MOTOR VEHICLE EXPENSES
Do you use a vehicle which hasn’t been used entirely for business purposes?
If so, you must have maintained a logbook. It should be used to calculate the percentage it was used for business. This will determine what income tax, GST and FBT adjustments must be made.
When there’s been a significant change in business usage, a new test period will be needed. Often a representative period won’t be possible, and therefore you must retain a permanent logbook.
Your third instalment for your 2023 provisional tax is due on 8 May 2023.
It’s important to keep your records to determine this if you are not paying based on standard uplift.
Remember, the tax rate for individual’s income over $180,000 is now 39%.
The bulk of taxpayers who pay provisional tax choose to use the standard uplift method. This means their final instalment is calculated using their residual income tax (RIT) for the previous year, plus a standard 5% uplift factor.
Unfortunately, the provisional tax they pay (based on historical results) may not reflect the actual tax liability for the tax year ending 31 March 2023. This may expose them to use of money interest (UOMI).
Typically, taxpayers whose RIT for 2023 is less than $60,000 will only be subject to UOMI from the terminal tax date of 7 February 2023 (or 7 April 2024 where tax agent extension of time applies).
Provided they make full payment by the terminal tax date, no UOMI is payable. These provisional taxpayers are called “safe harbour taxpayers”.
Paying and receiving interest
When using the standard option, the start date of UOMI depends on your RIT (when all required payments are made in full and on time):
- If the provisional tax amount is less than the RIT amount, and the RIT is less than $60k, UOMI is charged from the terminal tax due date.
- If the provisional tax amount exceeds the RIT amount, and the RIT is more than $60k, UOMI is charged from the last instalment date.
- If the provisional tax amount is less than the RIT amount, and the RIT is more than $60k, UOMI is charged from the last instalment date, or earlier if underpaid our paid late.
RIT under $60k (standard option) from the 2022-23 year
IRD will apply UOMI applied from the terminal tax due date, even if the provisional tax payments are not made in full or on time. Late payment penalties will still be charged on late payments.

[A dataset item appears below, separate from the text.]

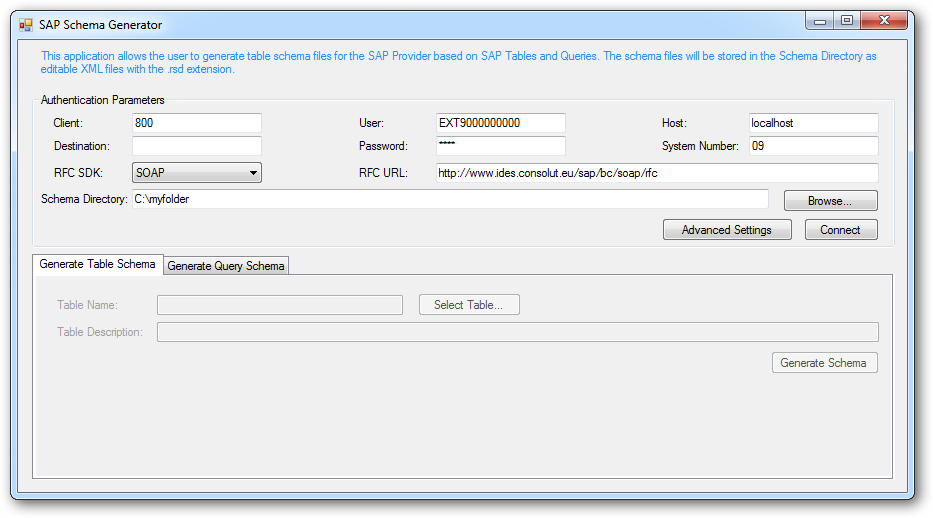933x518 pixels.
Task: Maximize the SAP Schema Generator window
Action: (847, 20)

If it’s your first year of business, UOMI may apply from your first instalment. If this applies to you, using a tax-pool company may help reduce or eliminate UOMI.
Contact us if you’d like us to estimate your tax liabilities. This would help decide whether to make voluntary additional payments. We’d also discuss the probable pros and cons of using tax-pooling intermediaries.

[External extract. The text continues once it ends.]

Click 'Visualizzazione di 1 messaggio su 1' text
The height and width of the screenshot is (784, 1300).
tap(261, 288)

If you haven’t filed your 2022 income tax return yet, please ensure it is filed by 31 March 2023.
IRD may start charging late filing penalties on 1 April 2023. You may lose your extension of time to file your 2023 income tax return. IRD may also extend the 4-year statute bar period by a further twelve months.

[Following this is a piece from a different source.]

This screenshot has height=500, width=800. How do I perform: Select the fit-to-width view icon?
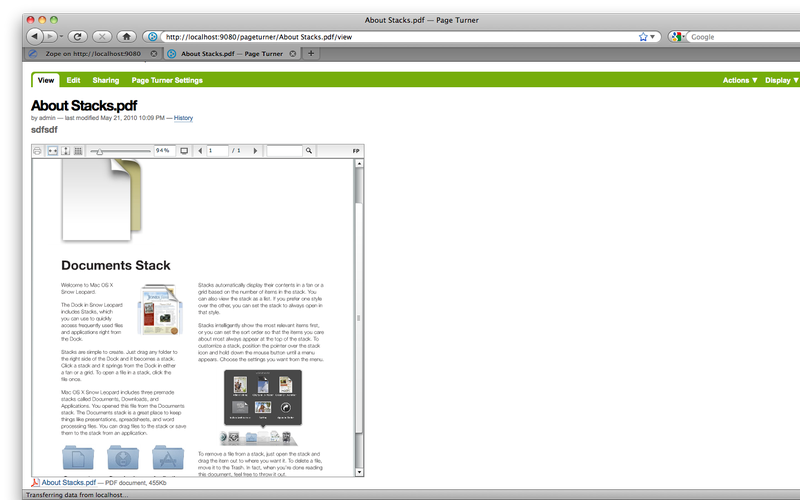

Shareholding Continuity and Commonality
Shareholder continuity must be maintained for tax losses and imputation credits to be carried forward.
You must have maintained 49% shareholder continuity to carry forward previous tax losses. Similarly, using previous losses to offset other group entities’ net income requires a 66% common shareholding.
Retaining these percentages is essential at all times and not just when an income tax return is prepared.
If you expect changes to shareholding percentages, and estimate you’ll breach continuity, you’ll ned to act promptly. Forfeited losses may be reduced or eliminated by minimising deductions and bringing forward income if possible. Using imputation credits before they are forfeited by paying dividends or making a taxable bonus issue may also help.
Business continuity test
An alternative loss continuity rule means a company may be able to carry its losses forward after a major shareholding change, provided there is no major change in its business activities during the following five-year period.
The rule was introduced from the beginning of the 2021 income tax year (1 April 2020 if your balance sheet date is 31 March) and can cover losses arising in or after the 2014 income tax year.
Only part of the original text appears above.